##### Study text
Avedon tried "environmental portraiture" in which the subject is pictured in his own environment, but found that it didn't work for him. Instead, he traveled with six-foot-wide rolls of white paper and had his assistants tape white backgrounds to the sides of stores, barns, trailers, or whatever else was available. He felt that the subject's environment showed in the clothing, skin, face, and expression -- that the landscape was, indeed, present. That's one reason he traveled only in the summers: he wanted skin and posture to show, unhidden by bulky clothing.

He shot this project exclusively with natural light -- no flash -- working in open shade to avoid the sun's harsh shadows. Wilson noted later, as she studied her photos of Avedon in action, that as the assistants set up the shot, Avedon would converse with the subject and, unconsciously, stand in their same posture -- hands in pockets, or arms folded -- developing an empathy and sense of his subject.

When you're out shooting, there's rarely time for thorough planning or thought. Studying thousands of photographs -- and studying the masters -- prepares you to shoot instinctually and get great results. It's a never-ending process. I enjoy it.




January 17, 2011      The One Where Everything Went Right

Taos Valley for Max Evans

Art director Fabian West chose this image for the opening two-page spread of my six-page "Max Evans's New Mexico" feature in the February issue of New Mexico Magazine, which has just hit newstands. Max is thrilled and so am I; in fact, I'm going to frame a large print and call the image "Taos Valley for Max Evans".

Throughout my five-hour interview with Max at his Albuquerque home last October, he'd mention that, when it comes to "Max Evans's New Mexico", no single place could top the first view of the Taos Valley when you drive from Santa Fe north through Pilar and top out after the big sweeping horseshoe. I knew the place, but by the time I got what I needed in the interview it was after 3:00 and there was a black storm sitting right on Santa Fe.

I decided to make a run for it -- both Max and I believe in magic -- and I made it just in time. I had about five minutes to park my car, run across the highway, climb the fence, set up my tripod and get the shot before I lost the light. I used the wide-angle Sigma 10-20mm lens at 20mm, using aperture priority at f/16 for maximum depth of field. (The shutter speed was 1/40 second.)

You can see it a little bigger by clicking on it, but I hope you'll get a copy of the magazine -- it really looks glorious there in Fabian's typically brilliant layout. While you're there, of course, you get to read my feature, too! Win/Win.

P.S. In the process of posting this and linking to the magazine, I discovered that they've selected my feature for this month's Photo Tour! Cool beans! Take the tour!
##########
##### Given entries
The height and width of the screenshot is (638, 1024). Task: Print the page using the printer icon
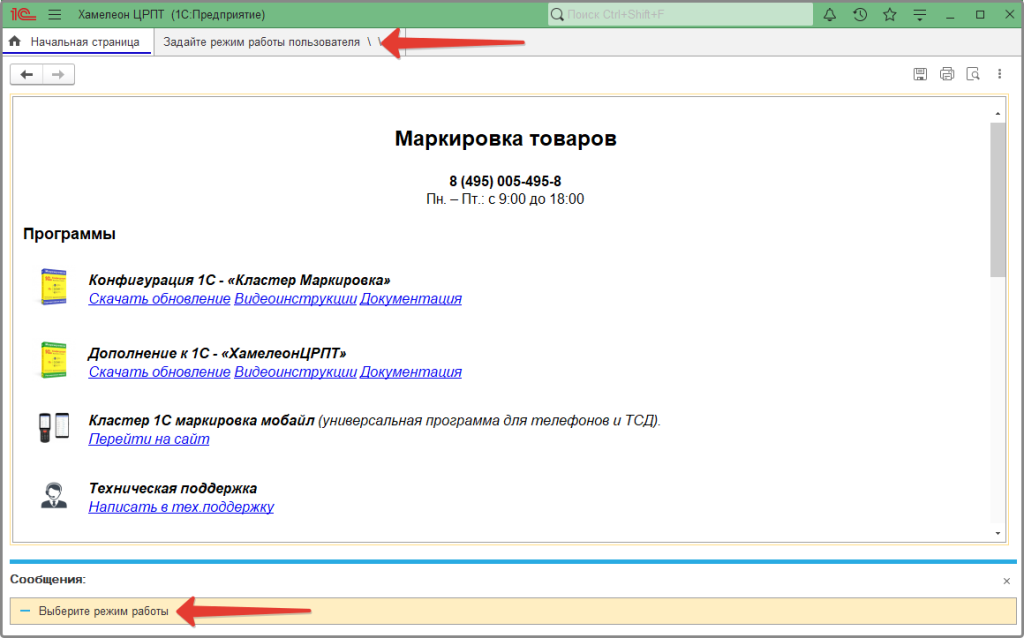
##########
##### Given entries
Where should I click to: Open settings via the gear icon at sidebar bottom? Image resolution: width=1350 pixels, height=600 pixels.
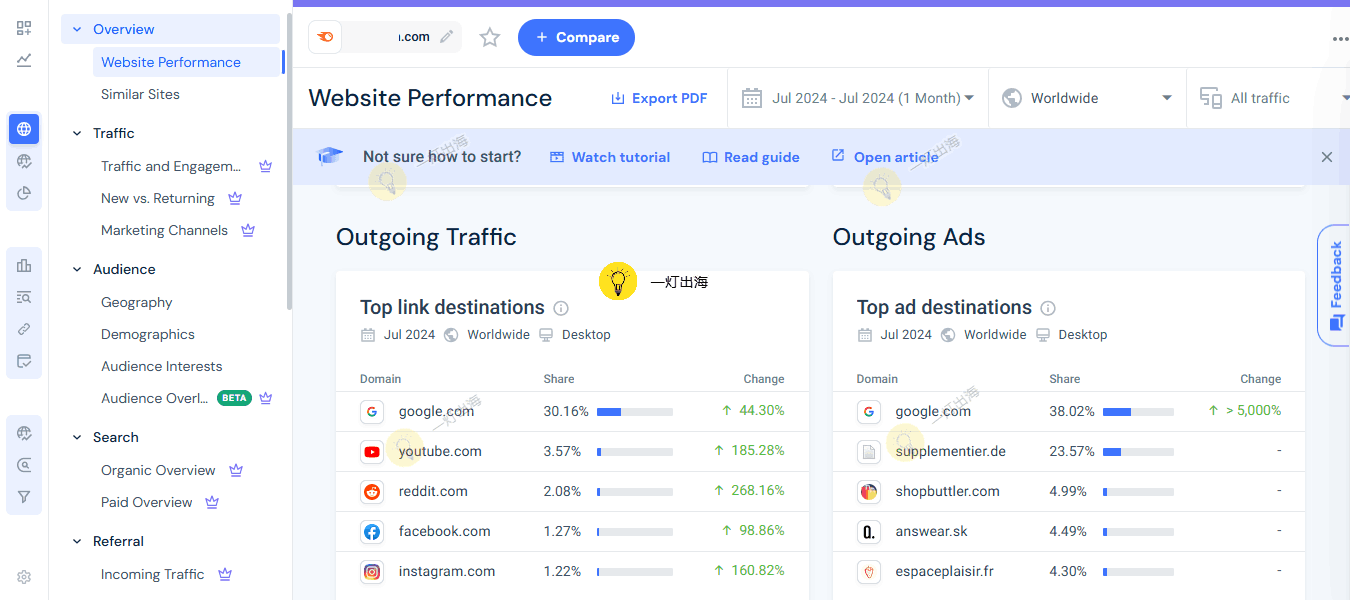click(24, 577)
##########
What is required
Copy the passage of the photography text word for word, starting at "Art director Fabian" and ending at "on Santa Fe.".

The completed task
Art director Fabian West chose this image for the opening two-page spread of my six-page "Max Evans's New Mexico" feature in the February issue of New Mexico Magazine, which has just hit newstands. Max is thrilled and so am I; in fact, I'm going to frame a large print and call the image "Taos Valley for Max Evans".

Throughout my five-hour interview with Max at his Albuquerque home last October, he'd mention that, when it comes to "Max Evans's New Mexico", no single place could top the first view of the Taos Valley when you drive from Santa Fe north through Pilar and top out after the big sweeping horseshoe. I knew the place, but by the time I got what I needed in the interview it was after 3:00 and there was a black storm sitting right on Santa Fe.